Installing Chaste on Archer

(Last updated Nov 2016.)

General

Important: New users are encouraged to skim the Archer documentation first, in particular the getting started guide. Be aware that you have a /home and /work partition, and the differences between them.

In this document it is assumed that the dependencies will live in /work/.../chaste-libs and the Chaste code will live in /work/.../Chaste, where in both cases the "..." are something like "e462/e462/louiecn2".

I/O

Serious consideration should be given to input/output (I/O) on a system like Archer. At the very least please read the section in tuning on I/O optimisation. Getting the wrong settings can make things 1-2 orders of magnitude slower!

Curious readers are advised to look at these slides (or these ones for more detail), and search around for Lustre tips such as this page.

Lustre striping

/work is a Lustre filesystem, where files can be distributed and broken up ("striped") over a large number of hard disks ("OSTs") to improve parallel performance, but it's up to you to make sure things are working at their best. Before you do anything (and before copying data across) you should set this up properly.

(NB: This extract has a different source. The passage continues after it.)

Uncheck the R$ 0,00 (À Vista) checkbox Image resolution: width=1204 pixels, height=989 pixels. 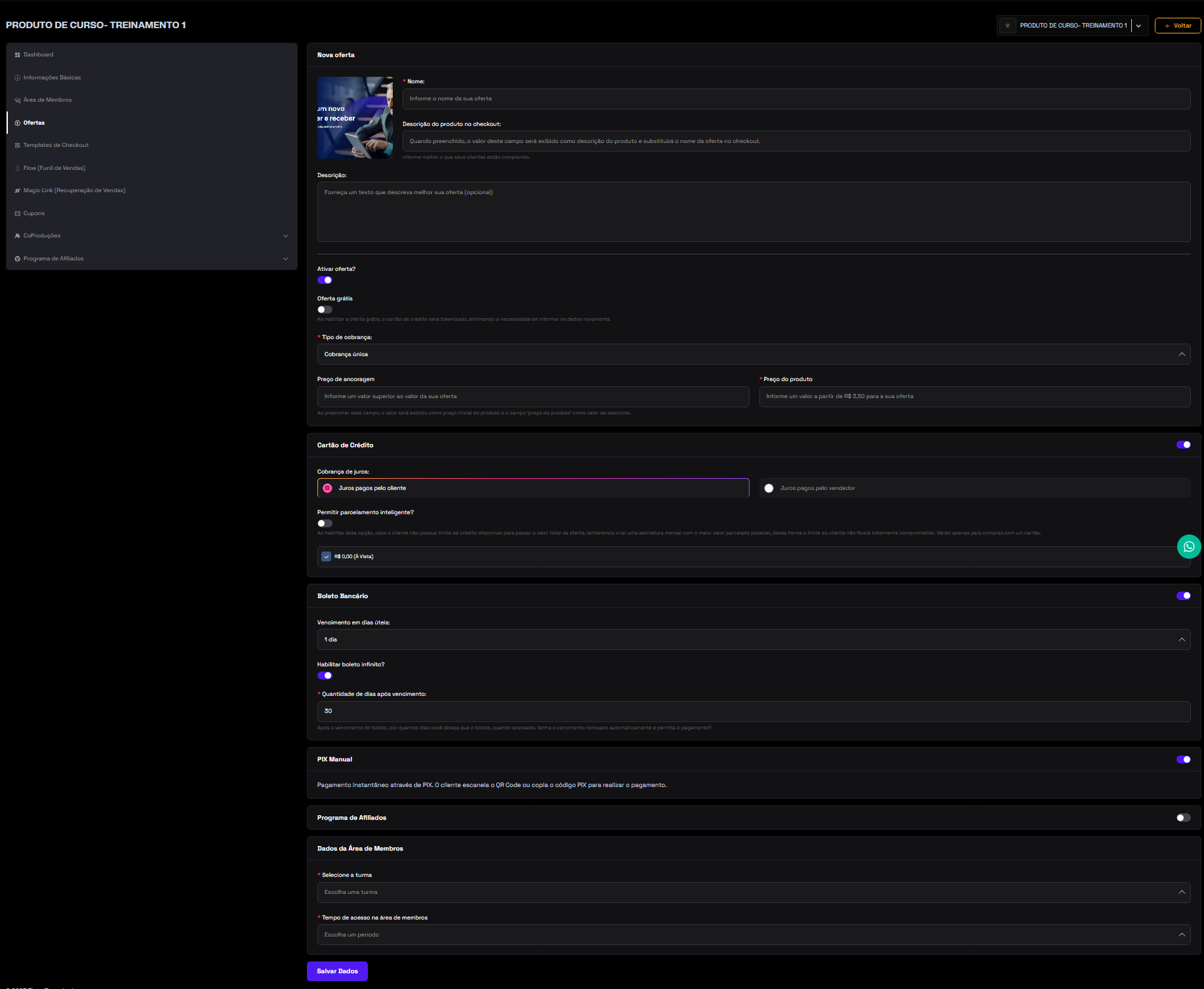[327, 557]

You basically have control over two parameters for every file and directory you own: the number of stripes, and the size of these stripes. For parallel access, slide 24 in the second link above contains a good rule of thumb:

  • If #files > # OSTs Set stripe_count=1 You will reduce the lustre contention and OST file locking this way and gain performance
  • #files==1 Set stripe_count=#OSTs Assuming you have more than 1 I/O client
  • #files<#OSTs Select stripe_count so that you use all OSTs Example : You have 8 OSTs and write 4 files at the same time, then select stripe_count=2

(There are 48 OSTs at time of writing.)

Other good rules of thumb are:

  • Use a stripe count of 1 for directories with many small files.
  • Increase the stripe_count for parallel writes to the same file - approximately 1 stripe per GB file size. E.g. you might try using 2 for files < 1 GB, 8 for files < 10 GB, and 24 for files < 100 GB, etc.
  • Set stripe count to a factor of the number of parallel processes for best symmetry/load balancing.

Suggestions for Chaste

Source code (many small files)

The source code is many small files, so we want striping off completely. To do this we'll make a Chaste directory and use setstripe so that when we checkout the code it inherits the setting.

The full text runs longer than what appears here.